At first glance, Belgium looks indeed like a contender for trouble. Its public debt is worth 100 per cent of its GDP, the third highest in the eurozone after Greece and Italy. It has had no government since the last one collapsed in April, and no viable coalitions has yet emerged from the ensuing elections.

Worse, those elections were won in the Flemish (Dutch-speaking) region by a political party which wants to dissolve Belgium – or at least weaken the federal government. Local consensus is that Belgians are more likely to have to go to the polls again than to have a government by Christmas.

More in the background for now, the Belgian financial system was among the most battered during the downturn, and further surprises can’t be fully excluded. Belgian banks emerged as some of the most exposed to Ireland, for example. Small exposures can escalate into big problems for a small-ish country.

Amid all this, the bond markets seem remarkedly relaxed. Belgium pays 3.6 per cent  a year to finance its 10-year bonds, less than 100 basis points more than benchmark German debt. That’s up a bit over the past few days, but roughly in line with recent months, where it has oscillated between 55 basis points and well over 100. Either way, it is nowhere near the premium investors demand to hold “periphery” countries’ debts.

Belgium-backers put up several explanations for this.

First, though its debt may be high, Belgium’s budget deficit is manageable. At under 6 per cent, it is below the eurozone average, and under half the Irish and ever-revised-upward Greek figure.

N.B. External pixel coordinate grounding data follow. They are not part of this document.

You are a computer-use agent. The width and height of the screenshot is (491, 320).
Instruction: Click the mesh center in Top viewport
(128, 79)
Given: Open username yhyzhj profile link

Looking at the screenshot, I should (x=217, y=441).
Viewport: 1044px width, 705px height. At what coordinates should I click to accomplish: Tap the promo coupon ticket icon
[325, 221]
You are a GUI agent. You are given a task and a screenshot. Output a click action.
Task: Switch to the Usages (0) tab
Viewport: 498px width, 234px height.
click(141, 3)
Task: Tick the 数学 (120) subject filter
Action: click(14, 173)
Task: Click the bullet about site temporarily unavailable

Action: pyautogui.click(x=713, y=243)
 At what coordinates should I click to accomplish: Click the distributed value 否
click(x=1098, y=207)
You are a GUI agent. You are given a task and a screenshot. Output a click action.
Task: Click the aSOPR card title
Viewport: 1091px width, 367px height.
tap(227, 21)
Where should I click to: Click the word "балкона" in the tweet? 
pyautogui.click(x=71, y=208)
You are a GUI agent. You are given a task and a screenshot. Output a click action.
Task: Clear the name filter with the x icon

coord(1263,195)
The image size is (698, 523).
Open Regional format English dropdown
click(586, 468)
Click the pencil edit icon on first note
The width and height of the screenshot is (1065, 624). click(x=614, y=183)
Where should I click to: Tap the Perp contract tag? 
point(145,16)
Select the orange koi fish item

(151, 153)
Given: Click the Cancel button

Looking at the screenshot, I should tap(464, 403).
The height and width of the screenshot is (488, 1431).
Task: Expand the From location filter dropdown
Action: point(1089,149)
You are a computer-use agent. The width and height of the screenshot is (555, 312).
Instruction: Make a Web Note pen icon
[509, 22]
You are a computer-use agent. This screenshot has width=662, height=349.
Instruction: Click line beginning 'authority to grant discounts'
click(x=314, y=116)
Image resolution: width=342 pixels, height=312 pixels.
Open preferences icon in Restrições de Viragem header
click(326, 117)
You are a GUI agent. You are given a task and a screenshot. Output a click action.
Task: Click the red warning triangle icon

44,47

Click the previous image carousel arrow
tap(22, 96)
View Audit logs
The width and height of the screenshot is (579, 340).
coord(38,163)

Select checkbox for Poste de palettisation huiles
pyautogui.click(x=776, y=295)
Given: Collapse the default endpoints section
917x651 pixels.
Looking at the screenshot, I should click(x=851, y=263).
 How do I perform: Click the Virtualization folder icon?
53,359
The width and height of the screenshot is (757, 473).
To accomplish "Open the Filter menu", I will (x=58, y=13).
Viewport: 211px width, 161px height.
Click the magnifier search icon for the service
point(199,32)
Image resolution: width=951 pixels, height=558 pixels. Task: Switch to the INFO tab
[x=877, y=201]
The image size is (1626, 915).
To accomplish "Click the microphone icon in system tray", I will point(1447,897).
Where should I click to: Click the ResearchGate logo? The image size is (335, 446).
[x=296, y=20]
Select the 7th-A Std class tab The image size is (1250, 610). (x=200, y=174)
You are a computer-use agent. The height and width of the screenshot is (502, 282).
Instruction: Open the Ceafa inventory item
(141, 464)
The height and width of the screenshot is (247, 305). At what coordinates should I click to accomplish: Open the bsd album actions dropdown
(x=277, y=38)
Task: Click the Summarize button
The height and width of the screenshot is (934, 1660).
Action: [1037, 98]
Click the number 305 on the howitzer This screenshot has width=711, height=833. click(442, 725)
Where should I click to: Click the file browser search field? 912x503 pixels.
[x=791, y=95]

Second, high debts and political stalemate are nothing new for Belgium. The government and the administration that supports it are well used to working under peculiar political constraints. Belgium’s debt has always run about 20 percentage points higher than the eurozone average, with little trouble. It may be uncomfortable now, but it is not unexpected.

Third, there are fewer surprises in Belgium than in Greece (with its cooked books) and Ireland (spectacular housing bubble, deficient banks and so on). The fundamentals remain OK; Belgium’s economy is growing quite quickly, aided by a proximity to the buoyant Germans.

Fourth, technical factors. Belgium doesn’t need the international debt markets quite as much as the peripheral countries, because its public debt is partly offset by private savings. In short, it can always lean on domestic sources of capital (i.e. pliant banks) rather than be at the mercy of bond markets. It has little need to visit capital markets in the coming months.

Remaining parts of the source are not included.